I can see that the solution to this equation is in the form $y_{2} = u(x)y_{1}$. That means $y_{2} = u(x)x^{-1}$. After rearrange the DE to $L[y_{2}] = y''+\frac{2}{ x(1+3x^2)}y'-\frac{6x}{ x(1+3x^2)}y$, I can see that the LDE for $u'$ will be of the form $u''+(\frac{2y'_{1}+\frac{2}{ x(1+3x^2)}y_{1}}{y_{1}})u'=0$. This simplified to the LDE $u''-\frac{6x}{1+3x^2}u'=0$.
To solve for $u'$, I found an integrating factor $e^{\int\frac{6x}{1+3x^2}dx} = \frac{1}{1+3x^2}$. Using this integrating factor, solving for $u'$:
$\frac{d((\frac{-6x}{(1+3x^2)^2})u')}{dx}= 0$
$\frac{-6x}{(1+3x^2)^2})u' = C$
Therefore $u'=-\frac{C(1+3x^2)^2}{6x}$
When integrating to find u, I'm left with this horrible equation:
$u = \frac{-C(4ln(x)+3x^2(3x^2+4))}{24}+D$
I feel this is completely wrong.
I was wondering if someone could look over my work here and point me in the right direction.
Well, I just finished my Applied Math exam about an hour ago, let's get right back into it!
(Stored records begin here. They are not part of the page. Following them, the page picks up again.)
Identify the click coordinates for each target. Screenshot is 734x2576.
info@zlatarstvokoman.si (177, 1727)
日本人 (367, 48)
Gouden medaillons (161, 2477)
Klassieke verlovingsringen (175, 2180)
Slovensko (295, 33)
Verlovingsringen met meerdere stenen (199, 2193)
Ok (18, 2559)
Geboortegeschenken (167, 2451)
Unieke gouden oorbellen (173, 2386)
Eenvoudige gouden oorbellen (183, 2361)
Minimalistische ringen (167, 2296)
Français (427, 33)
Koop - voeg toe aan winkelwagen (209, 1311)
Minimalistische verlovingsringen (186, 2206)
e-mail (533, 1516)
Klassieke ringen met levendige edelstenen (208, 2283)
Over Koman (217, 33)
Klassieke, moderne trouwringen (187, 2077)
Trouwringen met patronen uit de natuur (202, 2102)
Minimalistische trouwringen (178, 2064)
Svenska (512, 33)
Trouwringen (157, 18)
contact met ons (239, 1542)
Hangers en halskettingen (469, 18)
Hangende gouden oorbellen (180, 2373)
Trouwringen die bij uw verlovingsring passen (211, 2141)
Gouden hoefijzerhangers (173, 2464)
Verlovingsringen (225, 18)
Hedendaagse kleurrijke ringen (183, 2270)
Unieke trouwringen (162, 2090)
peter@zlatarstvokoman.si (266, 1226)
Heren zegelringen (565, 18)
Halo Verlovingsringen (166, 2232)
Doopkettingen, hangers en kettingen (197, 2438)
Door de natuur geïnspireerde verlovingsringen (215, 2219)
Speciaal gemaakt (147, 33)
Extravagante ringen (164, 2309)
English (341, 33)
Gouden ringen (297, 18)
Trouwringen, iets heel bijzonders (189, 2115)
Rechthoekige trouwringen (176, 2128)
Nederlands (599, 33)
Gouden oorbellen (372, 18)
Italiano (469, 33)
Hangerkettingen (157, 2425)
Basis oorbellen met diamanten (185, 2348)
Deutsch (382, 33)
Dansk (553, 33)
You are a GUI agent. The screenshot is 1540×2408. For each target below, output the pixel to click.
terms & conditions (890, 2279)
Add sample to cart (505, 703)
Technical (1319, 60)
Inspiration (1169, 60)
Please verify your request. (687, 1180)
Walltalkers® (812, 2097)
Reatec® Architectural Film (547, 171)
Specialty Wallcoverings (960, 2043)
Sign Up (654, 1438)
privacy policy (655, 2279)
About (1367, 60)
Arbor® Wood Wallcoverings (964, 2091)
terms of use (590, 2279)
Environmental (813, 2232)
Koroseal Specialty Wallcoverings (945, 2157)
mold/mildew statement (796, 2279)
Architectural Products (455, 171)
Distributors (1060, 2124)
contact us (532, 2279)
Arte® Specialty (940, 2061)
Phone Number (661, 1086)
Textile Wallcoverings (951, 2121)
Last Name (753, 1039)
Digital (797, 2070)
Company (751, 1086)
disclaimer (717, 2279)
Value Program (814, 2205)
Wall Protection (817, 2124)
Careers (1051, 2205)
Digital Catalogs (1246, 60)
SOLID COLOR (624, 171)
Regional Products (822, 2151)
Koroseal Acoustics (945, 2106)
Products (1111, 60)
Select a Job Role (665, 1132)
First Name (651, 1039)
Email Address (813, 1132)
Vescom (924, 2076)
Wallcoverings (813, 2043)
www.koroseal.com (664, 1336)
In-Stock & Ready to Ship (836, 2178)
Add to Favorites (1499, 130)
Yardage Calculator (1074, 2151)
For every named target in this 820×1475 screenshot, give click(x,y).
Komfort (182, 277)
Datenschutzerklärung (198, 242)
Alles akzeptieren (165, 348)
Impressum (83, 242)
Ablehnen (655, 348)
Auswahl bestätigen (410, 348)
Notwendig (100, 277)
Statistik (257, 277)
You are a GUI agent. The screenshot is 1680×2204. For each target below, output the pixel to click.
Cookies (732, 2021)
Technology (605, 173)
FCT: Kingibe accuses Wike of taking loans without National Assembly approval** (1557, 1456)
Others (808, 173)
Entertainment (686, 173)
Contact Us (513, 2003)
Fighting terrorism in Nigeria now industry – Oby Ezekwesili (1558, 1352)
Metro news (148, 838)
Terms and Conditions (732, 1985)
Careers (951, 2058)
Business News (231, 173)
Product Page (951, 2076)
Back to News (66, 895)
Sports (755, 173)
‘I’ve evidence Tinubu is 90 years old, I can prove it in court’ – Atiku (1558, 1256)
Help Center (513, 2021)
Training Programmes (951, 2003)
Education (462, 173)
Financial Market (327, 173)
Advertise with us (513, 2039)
Your integrating factor is not correct.

$e^{6 \int \frac{x}{1+3x^2} } = e^{ln(1+3x^2)} = 1+3x^2$

4. Thanks very much, mate.

5. Actually, the correct integrating factor should be:

e^p(x)=e^-ln(1+3x^2)=-1/(1+3x^2)

This is because the p(x) value in this case is negative. Hope this helps!